The standard take on environmental insurance is that companies only purchase it when required, making it a niche product without a lot of payoff for producers. However, as more companies start to understand their emerging risks—and as environmental-related coverage under general liability policies remains in a state of flux—coverage purchases will likely expand.
In preparation for a new year, Insurance Business spoke with Stacy Brown, president and managing partner of Freberg Environmental Inc. in Denver, about some new trends to look for in 2014.
Environmental exposures change with knowledge, and as the consequences of new chemicals and industrial processes emerge, policies adapt to cover those risks.
Brown, who has a 20-year background in environmental consulting and insurance, said environmental insurance isn’t unique in its continual response to outside developments, but Freberg’s appetite for coverage is “dynamic” and its underwriting behavior dependent on new liabilities. Looking ahead, he sees a couple of emerging risks that might affect coverage in the future.
“Climate change is definitely an emerging risk,” Brown said. “It's difficult to tell where it's heading, but I would not be surprised if sometime in the near future, it affects us from an underwriting perspective. It will be interesting to see what happens.”
Brown also said there are “certainly signs” that pollution from nanotechnology is coming on the scene.
Currently, the industry appears undecided on the level of risk—and whether it constitutes an environmental or product liability—but several environmental reports suggest nanoparticles could pose a threat if released into soil or groundwater.
The continued recovery of the US economy, particularly in the real estate and manufacturing sectors, means greater sales for environmental carriers and the producers appointed with them.
“We’re seeing a lot of activity related to real estate transactions,” Brown noted. “During the economic downturn real estate developers remained on the sidelines, but in the past 12 to 18 months, many real estate firms have reentered the marketplace, purchasing buildings and redeveloping land.”
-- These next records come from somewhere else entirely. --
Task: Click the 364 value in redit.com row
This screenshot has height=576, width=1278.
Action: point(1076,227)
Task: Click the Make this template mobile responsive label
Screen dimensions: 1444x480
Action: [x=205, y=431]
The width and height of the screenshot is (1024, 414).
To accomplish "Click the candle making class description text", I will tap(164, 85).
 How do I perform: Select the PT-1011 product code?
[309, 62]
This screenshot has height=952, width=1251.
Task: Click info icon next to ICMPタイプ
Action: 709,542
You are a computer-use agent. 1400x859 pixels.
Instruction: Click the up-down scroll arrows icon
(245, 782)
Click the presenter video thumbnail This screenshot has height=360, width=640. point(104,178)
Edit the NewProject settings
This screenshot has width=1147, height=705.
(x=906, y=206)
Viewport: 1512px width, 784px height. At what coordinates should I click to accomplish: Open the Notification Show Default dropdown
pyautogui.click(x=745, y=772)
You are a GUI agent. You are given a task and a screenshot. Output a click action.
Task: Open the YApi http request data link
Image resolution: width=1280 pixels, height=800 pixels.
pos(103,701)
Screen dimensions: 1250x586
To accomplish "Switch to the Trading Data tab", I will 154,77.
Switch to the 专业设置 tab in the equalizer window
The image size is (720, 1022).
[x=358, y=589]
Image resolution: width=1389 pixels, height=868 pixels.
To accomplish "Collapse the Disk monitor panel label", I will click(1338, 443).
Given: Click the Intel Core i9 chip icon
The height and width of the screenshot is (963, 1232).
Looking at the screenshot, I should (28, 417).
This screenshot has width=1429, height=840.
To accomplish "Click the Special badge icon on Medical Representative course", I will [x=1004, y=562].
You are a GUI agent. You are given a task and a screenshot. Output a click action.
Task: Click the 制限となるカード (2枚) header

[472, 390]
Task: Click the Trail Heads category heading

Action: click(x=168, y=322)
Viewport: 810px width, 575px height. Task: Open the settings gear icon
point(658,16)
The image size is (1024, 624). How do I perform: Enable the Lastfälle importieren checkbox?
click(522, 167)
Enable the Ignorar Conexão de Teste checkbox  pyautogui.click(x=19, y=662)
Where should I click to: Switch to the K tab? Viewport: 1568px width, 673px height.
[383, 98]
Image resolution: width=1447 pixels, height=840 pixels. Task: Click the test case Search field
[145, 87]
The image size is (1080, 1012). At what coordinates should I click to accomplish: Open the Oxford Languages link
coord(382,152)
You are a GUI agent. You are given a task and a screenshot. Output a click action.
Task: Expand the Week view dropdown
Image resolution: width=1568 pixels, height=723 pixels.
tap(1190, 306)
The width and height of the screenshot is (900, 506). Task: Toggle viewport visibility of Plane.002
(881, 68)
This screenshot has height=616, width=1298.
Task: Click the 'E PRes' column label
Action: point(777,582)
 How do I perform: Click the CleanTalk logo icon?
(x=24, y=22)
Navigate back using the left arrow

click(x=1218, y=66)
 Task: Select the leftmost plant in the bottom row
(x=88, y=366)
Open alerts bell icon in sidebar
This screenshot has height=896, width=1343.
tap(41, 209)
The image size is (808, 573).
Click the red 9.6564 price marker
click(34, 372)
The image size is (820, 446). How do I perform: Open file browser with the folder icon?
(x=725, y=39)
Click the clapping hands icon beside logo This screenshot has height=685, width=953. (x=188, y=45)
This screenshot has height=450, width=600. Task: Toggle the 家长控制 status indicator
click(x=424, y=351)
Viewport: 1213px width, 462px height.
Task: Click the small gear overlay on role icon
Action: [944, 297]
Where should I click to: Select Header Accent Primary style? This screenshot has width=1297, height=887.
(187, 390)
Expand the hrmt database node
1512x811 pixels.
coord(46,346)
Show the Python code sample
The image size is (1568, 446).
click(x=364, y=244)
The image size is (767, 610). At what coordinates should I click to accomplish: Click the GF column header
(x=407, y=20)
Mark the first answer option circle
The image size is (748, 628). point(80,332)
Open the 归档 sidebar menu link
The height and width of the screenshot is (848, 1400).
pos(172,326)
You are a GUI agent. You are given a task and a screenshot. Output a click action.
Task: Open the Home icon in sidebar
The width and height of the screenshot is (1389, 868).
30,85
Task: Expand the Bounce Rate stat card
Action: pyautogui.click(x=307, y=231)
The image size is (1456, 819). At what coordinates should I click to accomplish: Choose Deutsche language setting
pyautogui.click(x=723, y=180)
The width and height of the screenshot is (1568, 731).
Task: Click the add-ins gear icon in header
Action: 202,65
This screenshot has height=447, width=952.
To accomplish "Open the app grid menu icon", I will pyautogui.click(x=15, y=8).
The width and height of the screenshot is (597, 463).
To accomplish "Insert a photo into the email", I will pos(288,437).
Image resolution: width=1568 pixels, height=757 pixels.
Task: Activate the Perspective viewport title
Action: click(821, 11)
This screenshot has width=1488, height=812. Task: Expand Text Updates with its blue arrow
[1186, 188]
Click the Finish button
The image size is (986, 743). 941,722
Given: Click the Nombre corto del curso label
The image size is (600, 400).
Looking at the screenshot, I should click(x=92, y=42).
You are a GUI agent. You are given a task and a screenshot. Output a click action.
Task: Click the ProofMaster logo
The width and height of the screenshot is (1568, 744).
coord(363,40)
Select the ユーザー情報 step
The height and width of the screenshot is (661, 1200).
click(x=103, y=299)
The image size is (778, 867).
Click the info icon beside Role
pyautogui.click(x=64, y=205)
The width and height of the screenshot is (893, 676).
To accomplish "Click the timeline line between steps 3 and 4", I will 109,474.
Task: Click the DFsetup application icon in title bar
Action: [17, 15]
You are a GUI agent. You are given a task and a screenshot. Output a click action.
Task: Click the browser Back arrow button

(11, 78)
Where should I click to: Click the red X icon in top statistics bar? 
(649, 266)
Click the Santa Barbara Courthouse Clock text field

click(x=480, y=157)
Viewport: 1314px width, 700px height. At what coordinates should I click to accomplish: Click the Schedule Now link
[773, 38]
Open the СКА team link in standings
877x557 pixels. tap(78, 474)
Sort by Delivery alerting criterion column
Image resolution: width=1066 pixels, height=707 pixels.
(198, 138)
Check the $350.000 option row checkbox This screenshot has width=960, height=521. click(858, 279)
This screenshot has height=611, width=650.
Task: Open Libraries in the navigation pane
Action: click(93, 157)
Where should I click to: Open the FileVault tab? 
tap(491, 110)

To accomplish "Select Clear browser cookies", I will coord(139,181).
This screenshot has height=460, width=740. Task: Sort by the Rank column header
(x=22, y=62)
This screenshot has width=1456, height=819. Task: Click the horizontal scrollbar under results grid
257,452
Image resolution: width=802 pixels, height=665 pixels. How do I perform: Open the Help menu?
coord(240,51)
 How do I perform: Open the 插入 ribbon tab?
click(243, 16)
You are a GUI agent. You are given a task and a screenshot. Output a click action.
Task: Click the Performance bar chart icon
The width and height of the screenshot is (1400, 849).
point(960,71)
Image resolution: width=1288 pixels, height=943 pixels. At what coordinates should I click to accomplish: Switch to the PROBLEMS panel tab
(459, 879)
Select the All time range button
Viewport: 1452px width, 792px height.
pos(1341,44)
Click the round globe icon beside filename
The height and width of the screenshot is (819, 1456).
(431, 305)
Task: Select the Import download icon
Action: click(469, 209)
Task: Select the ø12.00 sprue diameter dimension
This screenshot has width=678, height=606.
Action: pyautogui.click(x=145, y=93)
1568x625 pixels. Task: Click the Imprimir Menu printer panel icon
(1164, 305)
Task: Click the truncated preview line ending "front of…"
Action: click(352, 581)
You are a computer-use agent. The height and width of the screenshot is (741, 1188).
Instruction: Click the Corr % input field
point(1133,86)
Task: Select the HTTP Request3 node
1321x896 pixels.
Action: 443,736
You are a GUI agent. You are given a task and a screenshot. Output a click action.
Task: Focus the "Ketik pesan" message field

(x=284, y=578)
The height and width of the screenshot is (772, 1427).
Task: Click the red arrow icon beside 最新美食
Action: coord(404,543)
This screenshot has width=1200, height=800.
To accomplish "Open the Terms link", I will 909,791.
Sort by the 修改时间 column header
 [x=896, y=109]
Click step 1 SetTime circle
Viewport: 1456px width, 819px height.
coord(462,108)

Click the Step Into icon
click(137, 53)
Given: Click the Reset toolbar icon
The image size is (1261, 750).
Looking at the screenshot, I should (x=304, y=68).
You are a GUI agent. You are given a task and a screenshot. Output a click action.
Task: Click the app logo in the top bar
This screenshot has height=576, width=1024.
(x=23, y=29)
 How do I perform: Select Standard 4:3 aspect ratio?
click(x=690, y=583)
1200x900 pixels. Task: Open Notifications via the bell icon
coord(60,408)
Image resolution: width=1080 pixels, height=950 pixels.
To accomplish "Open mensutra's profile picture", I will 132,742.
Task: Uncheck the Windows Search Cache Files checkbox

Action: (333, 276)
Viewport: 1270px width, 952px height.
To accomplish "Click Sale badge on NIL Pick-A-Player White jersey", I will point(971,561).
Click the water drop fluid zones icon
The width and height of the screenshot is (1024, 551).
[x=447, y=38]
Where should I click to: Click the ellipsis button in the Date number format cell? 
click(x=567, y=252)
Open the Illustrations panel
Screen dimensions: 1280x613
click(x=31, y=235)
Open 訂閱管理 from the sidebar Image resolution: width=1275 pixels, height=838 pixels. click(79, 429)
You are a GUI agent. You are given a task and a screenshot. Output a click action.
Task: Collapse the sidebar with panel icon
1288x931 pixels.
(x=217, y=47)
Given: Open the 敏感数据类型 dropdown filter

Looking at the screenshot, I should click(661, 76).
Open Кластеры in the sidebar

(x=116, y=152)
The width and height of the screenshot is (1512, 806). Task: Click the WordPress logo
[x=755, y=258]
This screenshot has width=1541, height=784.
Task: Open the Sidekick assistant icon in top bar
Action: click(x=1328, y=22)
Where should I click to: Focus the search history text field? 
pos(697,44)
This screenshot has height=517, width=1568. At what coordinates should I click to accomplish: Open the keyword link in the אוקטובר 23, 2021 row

This isn’t only related to contractually required insurance either, Brown noted. Thanks to greater demand and more numerous projects, “perhaps [construction firms] feel they have more funds to spend on coverages that aren’t always mandatory.”
Brown believes small businesses in particular are experiencing large gaps in coverage related to environmental risk.
“I would say that smaller firms tend to not have the level of sophistication that larger firms do, and in my view, smaller firms can have every bit of an environmental exposure as a larger firm can,” he said. “In some cases, small firms have very large claims related to environmental incidents.”
Lines set for take-off
As more construction firms reenter the environmental insurance space, Brown says attendant policies like contractor pollution liability are set to take off in the upcoming months.
“Contractor pollution liability insurance is very much an emerging market for us currently,” he said. “I think previously, a lot of companies went bare because of the economic downturn or they purchased coverage on a project-specific basis only.”
Lender liability is also on the rise as banks start to finance more construction projects and are left with the possibility of inheriting the property on a loan default, including any pollution conditions, for which the lender would then assume responsibility.
Regulation to watch
The environmental insurance space is particularly responsive to any state or government regulation, and as such, Brown says Freberg is “always on the lookout for changes to regulation or new regulation coming up.” The changes give the company a chance to write new business and to steer away from risks that may cause undue exposure.
One thing Brown sees on the horizon this year is the Environmental Protection Agency’s consideration of lead-based paint in public and commercial projects.
“There is continued regulation around lead-based paint,” Brown said. “In the past, it was stringently regulated in habitational settings, and now there’s a change underfoot where they’re beginning to consider the regulation of lead-based paint in commercial buildings.”
If approved, the regulation would expand the existing Lead Paint Renovation and Repair and Painting rule. The EPA estimates the change would likely regulate renovation, repair and painting activities in both public and commercial construction projects.
The rule is currently listed on the EPA’s regulatory agenda for next July.